InsightMarch’s double-digit decline in meetings, conventions and incentives (MCI) arrivals to Hawaii didn’t come as a complete surprise to officials at the Hawaii Tourism Authority (HTA).

“We actually anticipated it,” David Uchiyama, vice president of brand management for the HTA, said of the 14.4% plunge. “Our meetings, convention and incentive business, especially our citywides, is a little weaker this year and next year. … And we knew our forward booking strength wasn’t as great as we’d like it to be.”

Year to date through March, Hawaii’s MCI arrivals were down 3.2%, and Uchiyama expects total 2012 business in that sector to remain relatively flat year over year.

“For us to be able to retain a pretty even market to last year, that’s really an accomplishment,” Uchiyama explained, noting that MCI demand remains tepid across the U.S. “If you look at the backlog of business on the books last year, it didn’t look like the year was going to hold up at all, so we were looking for it to be much worse than it actually is.”

According to Uchiyama, concerns about holding meetings in what some perceive as solely leisure destinations continue to hamper conventions and incentives bookings not only in Hawaii but also in places like Las Vegas and Florida. And the persistence of those attitudes has prompted the HTA to reassess some of its MCI goals.

“We’re revisiting our entire approach and the meetings segments that we’re going after,” Uchiyama added. “We really need to assess what vertical markets within the meetings or business segment really have the wherewithal to meet in a location like ours. … And more specifically, we’re trying to build the backlog of business on the books.”

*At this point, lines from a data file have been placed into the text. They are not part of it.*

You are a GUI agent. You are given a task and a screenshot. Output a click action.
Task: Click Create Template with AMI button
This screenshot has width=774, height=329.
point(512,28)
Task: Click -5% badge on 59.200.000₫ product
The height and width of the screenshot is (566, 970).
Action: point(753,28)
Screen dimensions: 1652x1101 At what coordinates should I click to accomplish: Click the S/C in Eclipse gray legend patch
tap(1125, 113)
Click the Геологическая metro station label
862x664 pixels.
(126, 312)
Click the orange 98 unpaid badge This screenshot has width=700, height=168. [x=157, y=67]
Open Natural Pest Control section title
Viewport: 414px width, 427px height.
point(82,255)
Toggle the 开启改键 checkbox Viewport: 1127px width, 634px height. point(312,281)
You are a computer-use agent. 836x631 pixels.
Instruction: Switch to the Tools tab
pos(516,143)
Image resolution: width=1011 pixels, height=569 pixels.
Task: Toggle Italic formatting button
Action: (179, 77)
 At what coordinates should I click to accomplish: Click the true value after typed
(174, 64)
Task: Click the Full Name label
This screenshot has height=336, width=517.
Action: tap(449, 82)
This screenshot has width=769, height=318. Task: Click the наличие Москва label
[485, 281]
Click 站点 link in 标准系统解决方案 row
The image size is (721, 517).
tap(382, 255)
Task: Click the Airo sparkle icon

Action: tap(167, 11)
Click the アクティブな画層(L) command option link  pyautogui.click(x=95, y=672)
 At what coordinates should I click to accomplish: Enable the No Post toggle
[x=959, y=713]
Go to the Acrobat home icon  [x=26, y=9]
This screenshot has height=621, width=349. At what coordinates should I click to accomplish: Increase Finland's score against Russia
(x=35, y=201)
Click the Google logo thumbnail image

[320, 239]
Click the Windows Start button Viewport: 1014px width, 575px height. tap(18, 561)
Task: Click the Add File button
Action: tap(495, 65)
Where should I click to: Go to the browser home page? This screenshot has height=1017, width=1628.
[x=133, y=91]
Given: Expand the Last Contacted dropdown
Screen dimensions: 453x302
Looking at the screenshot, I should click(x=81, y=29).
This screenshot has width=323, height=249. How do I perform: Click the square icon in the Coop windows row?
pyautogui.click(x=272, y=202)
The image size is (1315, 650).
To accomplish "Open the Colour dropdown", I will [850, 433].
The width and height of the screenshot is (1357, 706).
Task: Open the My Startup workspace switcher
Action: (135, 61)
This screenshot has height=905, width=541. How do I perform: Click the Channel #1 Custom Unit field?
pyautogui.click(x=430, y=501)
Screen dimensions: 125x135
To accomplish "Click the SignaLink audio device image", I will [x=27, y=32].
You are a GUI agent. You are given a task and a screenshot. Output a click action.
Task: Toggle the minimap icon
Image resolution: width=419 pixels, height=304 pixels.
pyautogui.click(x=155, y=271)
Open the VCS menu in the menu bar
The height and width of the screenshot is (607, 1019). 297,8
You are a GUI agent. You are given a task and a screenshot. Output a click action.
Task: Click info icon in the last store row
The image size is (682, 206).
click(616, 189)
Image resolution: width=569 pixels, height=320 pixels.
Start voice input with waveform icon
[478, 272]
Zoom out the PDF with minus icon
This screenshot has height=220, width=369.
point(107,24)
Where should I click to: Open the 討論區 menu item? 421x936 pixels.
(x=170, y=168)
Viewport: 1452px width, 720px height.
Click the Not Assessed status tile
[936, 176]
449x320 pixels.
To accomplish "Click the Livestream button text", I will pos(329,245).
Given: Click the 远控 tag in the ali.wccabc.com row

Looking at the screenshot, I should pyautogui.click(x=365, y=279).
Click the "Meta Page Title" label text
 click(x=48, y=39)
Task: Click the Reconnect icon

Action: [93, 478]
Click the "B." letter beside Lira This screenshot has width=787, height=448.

Uchiyama said the current strength of Hawaii’s leisure market is providing an opportune window for that assessment and a chance to begin planning for a trio of worrisome years looming later this decade. He said 2016 through 2018 “are years of concern. And in the past, we’ve not had the luxury of looking out that far in advance and saying, ‘Hey, we’ve got to do something about [2016-18], because we lost Aloha Airlines or oil prices shot through the roof and airfares were skyrocketing or Wall Street collapsed or H1N1 or the Japanese tsunami.”

In the meantime, however, Oahu recently enjoyed a substantial boost in MCI business from the 14,500 attendees of the American Association of Orthodontists 112th Annual Session, held at Honolulu’s Hawaii Convention Center from May 4 to 8, and will welcome more than 1,000 people for the American Pain Society’s annual scientific meeting at the venue later this week.